### SOURCE TEXT
With Chelsea, Juventus and Bayern Munich running away with the titles of England, Italy and Germany respectively, and Barcelona and Lyon holding on to long-standing leads with relative comfort in Spain and France, attention in the big five European leagues has been reduced to an examination of the apparent crises being suffered by Manchester United, Arsenal, Real Madrid and others.

The return of the Continent's premier club competition comes as a welcome relief to all that schadenfreude and ennui, not least because it has become one of the game's least predictable competitions. Who could have imagined, at the start of each campaign, the last two winners would be Porto and Liverpool? Not even the clubs themselves had dreamt of it. In two seasons the Champions' League has thrown up a new member of the coaching pantheon, in Jose Mourinho, and a comeback, in Istanbul last May, which ranks alongside anything in the sport's 134-year competitive history.

Whoever emerges from the Chelsea v Barcelona tie, which opens at Stamford Bridge tomorrow, will become the new favourites but the winner could come from any of a dozen teams. While Barcelona, Juventus and, less obviously, Werder Bremen, have declined to strengthen their squads, several teams have made potentially significant signings in the transfer window. Arsenal have been the biggest spenders, even after the cup-tied Emmanuel Adebayor is excluded, with a £12m investment, followed by tonight's opponents Real Madrid. Ajax have spent heavily, for them, but Klaas Jan Huntelaar's arrival may not compensate for the loss of Julien Escude, Nigel de Jong and Maxwell. The vote for the most intriguing signing is split between Liverpool's acquisition of Robbie Fowler and the capture by their opponents tonight, Benfica, of Laurent Robert.

Benfica, struggling in Portugal, Rangers, adrift in Scotland, Ajax, trailing in the Netherlands with a team steadily depleted, and Villarreal, the back country ingénues, are perhaps the only teams without much hope. But even they cannot be ruled out, either Rangers or Villarreal will be in the quarter-finals and then they may be just a bad refereeing decision, or an inspired goalkeeping display, away from the last four. And as Mourinho noted, in the wake of his team's laboured defeat of Colchester at the weekend, in a knock-out competition surprises are always possible.

### GIVEN INFORMATION
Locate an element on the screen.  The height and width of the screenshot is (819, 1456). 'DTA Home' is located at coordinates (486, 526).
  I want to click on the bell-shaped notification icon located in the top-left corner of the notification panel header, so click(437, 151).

### PROBLEM STATEMENT
In the article about the Champions League, at which stadium does the Chelsea v Barcelona tie open?

### SOLUTION
Stamford Bridge